-------- Given passage
Work presentation tour

  • @maiste: working on the developer preview distribution.
  • @gridbugs: gets to merge the toolchains-minimal branch.
  • @emillon: moving dune to use 5.1 (and later 5.2).
  • @nojb: supervised an intern working on a better granularity of the module system in Dune.
  • @ManasJayanth: here to look at what can be done on Dune. Working on Ezy.
  • @moyodiallo: working on having OCamlformat available when using toolchains.

@gridbugs - Toolchains

  • It is using the already existing Config mechanism to enable toolchains.
  • A patch can be made for the developer preview to enable it by default.
  • It installs the compiler based on what is in the lock file.
  • It works like a regular package but with a different prefix location.
  • It uses a mechanism to build the compiler in a temporary directory but makes it believe it is built in a specific repository. In case of interruption, it's considered as not installed.
  • It will be easier when the relocatable compiler is available.
  • Ezy solves the problem by considering the compiler as a particular package.
  • Dune also has location issues with Cmt files as they are compressed. Thus, the location is not available.

@emillon - Upgrade OCaml version

  • Needs to be done, as the more we wait, the more time it will take.
  • Some test dependencies prevented the upgrading and needed to be fixed first.
  • Upgrading to 5.1 and then upgrading to 5.2 later:
  • OCaml 5.2 makes Dune emits some alerts and fail. The semantics of alerts is different. Maybe, it is a regression in OCaml.
  • The alert happens in stdune when the code runs outside the module.

@gridbugs - Lock file discussion

  • Context:

    • Dune creates a lock directory with lock files for package management.
    • It provides information about how to build packages and some metadata.
    • The lock files are system-dependent.
  • Should the lock file be checked in using a version control system (as you would do with NPM)? It does not guarantee the build reproduction on other systems and platforms.

  • A workaround is to specify the lock file for each platform in the dune-workspace

  • How does Rust solve the platform-specific problem:

    • The platform and system are discovered at build time and the code is built depending on the code-specific parts (preprocessing).
    • An issue with OCaml, as the compilers have some dependencies platform-related.
    • Maybe, Dune package management lock files doesn't need that much flexibility.
  • The DSL for packages allows them to have conditional variables. Extracting the conditions from Opam has not been retained as a solution: Opam variables are evaluated early, and it can lead the lock files to have different dependencies on different systems.
----------------
◆ **What is required**
Please continue the Dune meeting notes from their final bullet.
-------- Information shown
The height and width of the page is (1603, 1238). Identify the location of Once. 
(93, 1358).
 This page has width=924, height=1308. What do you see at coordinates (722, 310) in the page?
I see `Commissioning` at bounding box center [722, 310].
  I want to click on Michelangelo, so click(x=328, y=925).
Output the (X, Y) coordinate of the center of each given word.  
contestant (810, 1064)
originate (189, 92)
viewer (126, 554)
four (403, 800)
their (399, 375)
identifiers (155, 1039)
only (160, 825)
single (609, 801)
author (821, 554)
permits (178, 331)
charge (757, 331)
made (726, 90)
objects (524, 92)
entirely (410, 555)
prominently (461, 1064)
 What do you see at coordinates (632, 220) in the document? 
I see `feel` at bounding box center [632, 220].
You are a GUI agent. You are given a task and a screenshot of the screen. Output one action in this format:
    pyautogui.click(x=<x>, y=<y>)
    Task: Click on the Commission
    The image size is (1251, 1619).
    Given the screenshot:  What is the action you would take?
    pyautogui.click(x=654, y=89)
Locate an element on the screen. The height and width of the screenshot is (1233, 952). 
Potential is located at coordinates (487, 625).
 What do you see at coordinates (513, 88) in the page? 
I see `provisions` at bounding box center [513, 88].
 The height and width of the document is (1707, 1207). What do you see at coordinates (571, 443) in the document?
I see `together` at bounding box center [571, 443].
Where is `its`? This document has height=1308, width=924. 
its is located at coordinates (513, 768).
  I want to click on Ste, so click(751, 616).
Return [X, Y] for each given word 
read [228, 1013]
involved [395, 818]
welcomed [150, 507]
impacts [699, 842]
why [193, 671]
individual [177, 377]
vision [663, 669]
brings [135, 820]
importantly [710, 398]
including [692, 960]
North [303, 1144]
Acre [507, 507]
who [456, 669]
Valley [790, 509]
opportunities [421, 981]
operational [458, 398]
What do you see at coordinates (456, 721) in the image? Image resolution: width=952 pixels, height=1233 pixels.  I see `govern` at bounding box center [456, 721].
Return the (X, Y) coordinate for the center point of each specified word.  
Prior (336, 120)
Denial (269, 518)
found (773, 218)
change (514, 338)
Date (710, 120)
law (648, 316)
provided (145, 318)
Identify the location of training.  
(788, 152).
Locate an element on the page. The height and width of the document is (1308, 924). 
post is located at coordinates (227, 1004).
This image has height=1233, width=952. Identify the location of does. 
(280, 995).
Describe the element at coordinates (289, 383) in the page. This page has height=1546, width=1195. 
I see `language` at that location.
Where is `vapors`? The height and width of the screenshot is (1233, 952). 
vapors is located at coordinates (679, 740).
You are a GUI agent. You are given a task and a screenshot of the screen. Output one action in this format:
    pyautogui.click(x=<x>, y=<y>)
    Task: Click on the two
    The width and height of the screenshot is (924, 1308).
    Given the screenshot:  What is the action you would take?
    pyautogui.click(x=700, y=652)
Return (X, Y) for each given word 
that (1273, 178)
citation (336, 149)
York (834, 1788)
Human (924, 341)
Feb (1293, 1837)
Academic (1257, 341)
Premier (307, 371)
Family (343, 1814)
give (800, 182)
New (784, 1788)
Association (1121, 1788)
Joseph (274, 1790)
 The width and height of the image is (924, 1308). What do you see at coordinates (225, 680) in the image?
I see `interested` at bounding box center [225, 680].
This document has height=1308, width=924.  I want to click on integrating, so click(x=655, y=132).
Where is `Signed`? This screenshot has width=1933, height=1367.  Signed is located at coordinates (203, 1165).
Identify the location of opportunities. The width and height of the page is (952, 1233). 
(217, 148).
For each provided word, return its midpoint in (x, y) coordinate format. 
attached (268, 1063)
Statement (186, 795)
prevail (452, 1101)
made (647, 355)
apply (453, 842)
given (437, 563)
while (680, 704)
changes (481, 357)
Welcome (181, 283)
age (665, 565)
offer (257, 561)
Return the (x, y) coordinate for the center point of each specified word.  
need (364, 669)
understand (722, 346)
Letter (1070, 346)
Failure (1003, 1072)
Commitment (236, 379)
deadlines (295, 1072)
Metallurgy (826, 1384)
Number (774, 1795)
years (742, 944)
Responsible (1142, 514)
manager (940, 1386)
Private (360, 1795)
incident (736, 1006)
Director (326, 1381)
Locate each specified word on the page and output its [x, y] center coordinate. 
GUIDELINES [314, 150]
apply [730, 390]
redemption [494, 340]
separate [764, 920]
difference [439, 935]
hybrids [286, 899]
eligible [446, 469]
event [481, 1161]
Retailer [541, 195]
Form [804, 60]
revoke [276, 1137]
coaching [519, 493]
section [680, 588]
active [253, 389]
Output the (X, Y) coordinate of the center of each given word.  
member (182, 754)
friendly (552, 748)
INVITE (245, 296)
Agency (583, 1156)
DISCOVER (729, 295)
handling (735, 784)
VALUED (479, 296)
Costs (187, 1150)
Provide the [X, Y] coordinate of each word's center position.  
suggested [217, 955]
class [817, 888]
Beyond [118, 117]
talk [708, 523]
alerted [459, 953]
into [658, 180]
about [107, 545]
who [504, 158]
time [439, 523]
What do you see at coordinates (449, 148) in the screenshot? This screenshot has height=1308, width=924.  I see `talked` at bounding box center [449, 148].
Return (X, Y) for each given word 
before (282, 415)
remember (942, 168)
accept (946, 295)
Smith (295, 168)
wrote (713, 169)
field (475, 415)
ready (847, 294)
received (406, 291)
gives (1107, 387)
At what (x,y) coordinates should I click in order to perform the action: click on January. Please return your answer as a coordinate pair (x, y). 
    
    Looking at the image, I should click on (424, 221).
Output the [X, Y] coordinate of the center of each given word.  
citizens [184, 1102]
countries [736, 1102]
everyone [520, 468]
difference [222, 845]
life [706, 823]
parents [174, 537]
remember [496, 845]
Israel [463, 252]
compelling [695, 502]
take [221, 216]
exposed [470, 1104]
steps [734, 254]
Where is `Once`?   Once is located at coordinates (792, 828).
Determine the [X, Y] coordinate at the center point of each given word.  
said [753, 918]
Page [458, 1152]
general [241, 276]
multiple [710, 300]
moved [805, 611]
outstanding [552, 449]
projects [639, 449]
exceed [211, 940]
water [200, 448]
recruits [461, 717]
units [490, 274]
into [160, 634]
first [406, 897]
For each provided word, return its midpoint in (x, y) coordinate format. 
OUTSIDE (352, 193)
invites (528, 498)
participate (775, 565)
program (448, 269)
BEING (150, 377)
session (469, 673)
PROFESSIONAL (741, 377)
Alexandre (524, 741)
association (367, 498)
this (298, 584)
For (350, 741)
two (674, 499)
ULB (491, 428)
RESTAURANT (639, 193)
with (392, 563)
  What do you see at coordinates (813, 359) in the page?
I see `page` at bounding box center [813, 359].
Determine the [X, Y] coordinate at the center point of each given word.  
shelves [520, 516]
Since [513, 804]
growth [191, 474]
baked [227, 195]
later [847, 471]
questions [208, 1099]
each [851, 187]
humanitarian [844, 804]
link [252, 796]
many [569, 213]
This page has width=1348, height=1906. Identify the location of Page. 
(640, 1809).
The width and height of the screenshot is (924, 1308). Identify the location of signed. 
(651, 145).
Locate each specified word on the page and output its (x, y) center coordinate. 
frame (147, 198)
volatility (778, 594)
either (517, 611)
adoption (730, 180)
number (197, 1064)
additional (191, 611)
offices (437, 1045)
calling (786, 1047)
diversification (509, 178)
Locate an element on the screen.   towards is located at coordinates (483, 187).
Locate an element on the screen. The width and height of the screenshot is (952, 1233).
----------------
◆ **Answer to this task**
  • Difficulty with lock file per platform:

    • It would mean many locked directories.
    • The default behavior is not to do this. People are not expecting it to be platform-specific.
    • It needs to compute all the solutions, so it would be slow (and not implemented in the solver actually).
    • Multiples versions of the packages in the same environment, but it's not supported.
    • The lock files are designed to not interact with Opam (get the sources).
    • However, some packages are still platform-specific (e.g. Eio backend).
  • What are the implications of using a lock file instead of a lock directory?

  • Opam extra-files creates some problems.

  • However, Opam is moving away from extra-files to extra-sources. As an example, Opam monorepo does not use extra files

  • It is more complicated to review the lock file.

  • However, an advantage is to discourage people from updating their lock file manually.

  • Less conflict, even if, in case of conflict, people could regenerate the lock file. This is what happens in other languages / build systems.

  • Asking developers if they would be interested in reviewing changes in the lock file. It can give an idea about the lock file usage.

  • Dune can provide a first implementation and the lock file semantic can change as it would be an unstable feature.

  • Plans:

    • Change the name to a hidden directory
    • Documentation would specify that it is platform-specific and that there is a way to fix the problem (using the dune-workspace)
    • Some tests can be run by building a simple toy project and porting it to multiple platforms to see if it works.